MATERIAL TO PROCESS.
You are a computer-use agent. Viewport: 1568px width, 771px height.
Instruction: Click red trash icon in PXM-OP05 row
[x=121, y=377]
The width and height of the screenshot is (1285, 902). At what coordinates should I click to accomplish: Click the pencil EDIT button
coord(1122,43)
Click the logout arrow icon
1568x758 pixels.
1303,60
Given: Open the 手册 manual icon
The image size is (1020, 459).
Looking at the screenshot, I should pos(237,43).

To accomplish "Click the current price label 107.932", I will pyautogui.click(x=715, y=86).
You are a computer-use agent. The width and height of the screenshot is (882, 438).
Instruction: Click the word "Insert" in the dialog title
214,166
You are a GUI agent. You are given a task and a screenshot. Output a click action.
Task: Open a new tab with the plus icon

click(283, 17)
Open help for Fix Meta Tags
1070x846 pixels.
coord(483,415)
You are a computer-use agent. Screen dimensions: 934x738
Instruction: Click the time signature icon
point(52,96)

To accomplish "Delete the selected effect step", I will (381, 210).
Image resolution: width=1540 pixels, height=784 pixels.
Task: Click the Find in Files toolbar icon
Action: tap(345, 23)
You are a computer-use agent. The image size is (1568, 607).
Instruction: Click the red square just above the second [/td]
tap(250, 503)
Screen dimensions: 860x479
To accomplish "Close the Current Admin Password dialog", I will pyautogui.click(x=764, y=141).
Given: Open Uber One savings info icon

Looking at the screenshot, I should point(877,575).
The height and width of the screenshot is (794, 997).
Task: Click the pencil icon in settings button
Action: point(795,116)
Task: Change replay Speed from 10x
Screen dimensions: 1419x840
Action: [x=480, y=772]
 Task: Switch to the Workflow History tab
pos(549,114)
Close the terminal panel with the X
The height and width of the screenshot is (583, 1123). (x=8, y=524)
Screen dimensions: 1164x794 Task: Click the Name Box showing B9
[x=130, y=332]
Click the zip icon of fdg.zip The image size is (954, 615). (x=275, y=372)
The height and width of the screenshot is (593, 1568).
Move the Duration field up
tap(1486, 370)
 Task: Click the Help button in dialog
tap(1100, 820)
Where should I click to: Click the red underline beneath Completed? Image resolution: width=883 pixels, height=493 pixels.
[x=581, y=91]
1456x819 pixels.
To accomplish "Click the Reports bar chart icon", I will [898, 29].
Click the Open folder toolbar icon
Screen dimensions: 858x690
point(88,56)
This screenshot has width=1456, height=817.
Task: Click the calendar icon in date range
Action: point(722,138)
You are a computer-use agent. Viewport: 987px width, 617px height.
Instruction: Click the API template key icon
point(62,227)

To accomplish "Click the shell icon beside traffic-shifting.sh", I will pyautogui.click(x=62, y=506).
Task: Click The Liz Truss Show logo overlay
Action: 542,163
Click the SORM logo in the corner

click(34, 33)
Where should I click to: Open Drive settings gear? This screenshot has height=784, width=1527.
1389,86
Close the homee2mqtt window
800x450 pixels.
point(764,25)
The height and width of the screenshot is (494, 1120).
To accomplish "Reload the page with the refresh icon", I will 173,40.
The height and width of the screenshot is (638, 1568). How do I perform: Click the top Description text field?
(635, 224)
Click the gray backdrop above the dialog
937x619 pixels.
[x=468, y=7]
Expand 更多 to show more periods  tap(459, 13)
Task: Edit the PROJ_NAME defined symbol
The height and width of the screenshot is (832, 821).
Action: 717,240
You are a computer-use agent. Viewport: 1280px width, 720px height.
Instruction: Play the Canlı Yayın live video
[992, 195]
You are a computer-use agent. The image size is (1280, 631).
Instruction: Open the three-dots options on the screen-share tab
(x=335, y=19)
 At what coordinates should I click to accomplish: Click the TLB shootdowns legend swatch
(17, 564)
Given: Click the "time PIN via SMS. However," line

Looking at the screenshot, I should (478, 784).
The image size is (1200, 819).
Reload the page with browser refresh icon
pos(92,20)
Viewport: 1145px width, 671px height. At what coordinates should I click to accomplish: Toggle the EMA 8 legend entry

DIRECTIONS FOR THIS TASK.
Each record must be repeated exactly as it is.

YOUR RESPONSE.
You are a computer-use agent. Viewport: 1568px width, 771px height.
Instruction: Click red trash icon in PXM-OP05 row
[x=121, y=377]
The width and height of the screenshot is (1285, 902). At what coordinates should I click to accomplish: Click the pencil EDIT button
coord(1122,43)
Click the logout arrow icon
1568x758 pixels.
1303,60
Given: Open the 手册 manual icon
The image size is (1020, 459).
Looking at the screenshot, I should pos(237,43).

To accomplish "Click the current price label 107.932", I will pyautogui.click(x=715, y=86).
You are a computer-use agent. The width and height of the screenshot is (882, 438).
Instruction: Click the word "Insert" in the dialog title
214,166
You are a GUI agent. You are given a task and a screenshot. Output a click action.
Task: Open a new tab with the plus icon

click(283, 17)
Open help for Fix Meta Tags
1070x846 pixels.
coord(483,415)
You are a computer-use agent. Screen dimensions: 934x738
Instruction: Click the time signature icon
point(52,96)

To accomplish "Delete the selected effect step", I will (381, 210).
Image resolution: width=1540 pixels, height=784 pixels.
Task: Click the Find in Files toolbar icon
Action: tap(345, 23)
You are a computer-use agent. The image size is (1568, 607).
Instruction: Click the red square just above the second [/td]
tap(250, 503)
Screen dimensions: 860x479
To accomplish "Close the Current Admin Password dialog", I will pyautogui.click(x=764, y=141).
Given: Open Uber One savings info icon

Looking at the screenshot, I should point(877,575).
The height and width of the screenshot is (794, 997).
Task: Click the pencil icon in settings button
Action: point(795,116)
Task: Change replay Speed from 10x
Screen dimensions: 1419x840
Action: [x=480, y=772]
 Task: Switch to the Workflow History tab
pos(549,114)
Close the terminal panel with the X
The height and width of the screenshot is (583, 1123). (x=8, y=524)
Screen dimensions: 1164x794 Task: Click the Name Box showing B9
[x=130, y=332]
Click the zip icon of fdg.zip The image size is (954, 615). (x=275, y=372)
The height and width of the screenshot is (593, 1568).
Move the Duration field up
tap(1486, 370)
 Task: Click the Help button in dialog
tap(1100, 820)
Where should I click to: Click the red underline beneath Completed? Image resolution: width=883 pixels, height=493 pixels.
[x=581, y=91]
1456x819 pixels.
To accomplish "Click the Reports bar chart icon", I will [898, 29].
Click the Open folder toolbar icon
Screen dimensions: 858x690
point(88,56)
This screenshot has width=1456, height=817.
Task: Click the calendar icon in date range
Action: point(722,138)
You are a computer-use agent. Viewport: 987px width, 617px height.
Instruction: Click the API template key icon
point(62,227)

To accomplish "Click the shell icon beside traffic-shifting.sh", I will pyautogui.click(x=62, y=506).
Task: Click The Liz Truss Show logo overlay
Action: 542,163
Click the SORM logo in the corner

click(34, 33)
Where should I click to: Open Drive settings gear? This screenshot has height=784, width=1527.
1389,86
Close the homee2mqtt window
800x450 pixels.
point(764,25)
The height and width of the screenshot is (494, 1120).
To accomplish "Reload the page with the refresh icon", I will 173,40.
The height and width of the screenshot is (638, 1568). How do I perform: Click the top Description text field?
(635, 224)
Click the gray backdrop above the dialog
937x619 pixels.
[x=468, y=7]
Expand 更多 to show more periods  tap(459, 13)
Task: Edit the PROJ_NAME defined symbol
The height and width of the screenshot is (832, 821).
Action: 717,240
You are a computer-use agent. Viewport: 1280px width, 720px height.
Instruction: Play the Canlı Yayın live video
[992, 195]
You are a computer-use agent. The image size is (1280, 631).
Instruction: Open the three-dots options on the screen-share tab
(x=335, y=19)
 At what coordinates should I click to accomplish: Click the TLB shootdowns legend swatch
(17, 564)
Given: Click the "time PIN via SMS. However," line

Looking at the screenshot, I should (478, 784).
The image size is (1200, 819).
Reload the page with browser refresh icon
pos(92,20)
Viewport: 1145px width, 671px height. At what coordinates should I click to accomplish: Toggle the EMA 8 legend entry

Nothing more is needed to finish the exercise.